### The task
Reproduce verbatim the part of the listing that runs from the line containing "Viewport: 378px width, 198px" to the end of the listing, including both ends.

### Task material
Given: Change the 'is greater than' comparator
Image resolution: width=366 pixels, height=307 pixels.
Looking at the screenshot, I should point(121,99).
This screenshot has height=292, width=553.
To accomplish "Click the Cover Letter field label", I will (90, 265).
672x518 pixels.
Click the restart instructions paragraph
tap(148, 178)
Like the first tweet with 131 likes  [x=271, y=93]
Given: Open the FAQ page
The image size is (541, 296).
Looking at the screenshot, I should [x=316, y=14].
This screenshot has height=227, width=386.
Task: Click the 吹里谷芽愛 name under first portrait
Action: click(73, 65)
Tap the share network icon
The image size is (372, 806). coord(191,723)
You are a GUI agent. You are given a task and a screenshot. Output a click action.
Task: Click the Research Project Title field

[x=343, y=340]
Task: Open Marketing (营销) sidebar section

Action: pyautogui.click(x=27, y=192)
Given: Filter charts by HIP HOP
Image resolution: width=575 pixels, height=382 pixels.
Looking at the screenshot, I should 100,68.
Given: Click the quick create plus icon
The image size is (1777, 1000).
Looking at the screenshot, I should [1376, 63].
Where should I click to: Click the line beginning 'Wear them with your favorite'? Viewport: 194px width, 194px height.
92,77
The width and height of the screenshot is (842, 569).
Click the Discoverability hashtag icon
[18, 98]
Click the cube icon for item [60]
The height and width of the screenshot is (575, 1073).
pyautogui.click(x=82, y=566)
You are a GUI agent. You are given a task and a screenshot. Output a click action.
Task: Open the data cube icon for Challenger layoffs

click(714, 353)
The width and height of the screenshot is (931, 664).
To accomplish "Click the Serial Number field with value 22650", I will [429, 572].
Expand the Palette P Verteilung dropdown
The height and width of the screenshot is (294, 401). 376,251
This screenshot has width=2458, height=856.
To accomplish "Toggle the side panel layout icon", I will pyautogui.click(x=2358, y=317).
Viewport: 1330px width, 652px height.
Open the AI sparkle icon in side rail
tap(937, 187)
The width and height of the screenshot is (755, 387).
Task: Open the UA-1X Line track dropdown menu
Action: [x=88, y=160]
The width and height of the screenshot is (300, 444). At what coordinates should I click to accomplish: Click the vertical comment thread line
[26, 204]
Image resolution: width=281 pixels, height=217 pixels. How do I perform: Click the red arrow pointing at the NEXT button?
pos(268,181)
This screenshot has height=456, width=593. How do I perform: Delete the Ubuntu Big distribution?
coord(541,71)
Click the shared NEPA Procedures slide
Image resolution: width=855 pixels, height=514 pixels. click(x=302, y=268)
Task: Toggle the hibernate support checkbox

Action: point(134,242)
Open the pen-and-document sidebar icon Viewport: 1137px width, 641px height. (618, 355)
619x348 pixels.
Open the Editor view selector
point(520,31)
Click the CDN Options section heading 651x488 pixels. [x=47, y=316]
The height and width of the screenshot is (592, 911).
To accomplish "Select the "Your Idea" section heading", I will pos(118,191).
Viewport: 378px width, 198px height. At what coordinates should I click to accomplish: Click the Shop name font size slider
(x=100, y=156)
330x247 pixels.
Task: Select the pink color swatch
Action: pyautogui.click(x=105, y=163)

### Correct output
Viewport: 378px width, 198px height. At what coordinates should I click to accomplish: Click the Shop name font size slider
(x=100, y=156)
330x247 pixels.
Task: Select the pink color swatch
Action: pyautogui.click(x=105, y=163)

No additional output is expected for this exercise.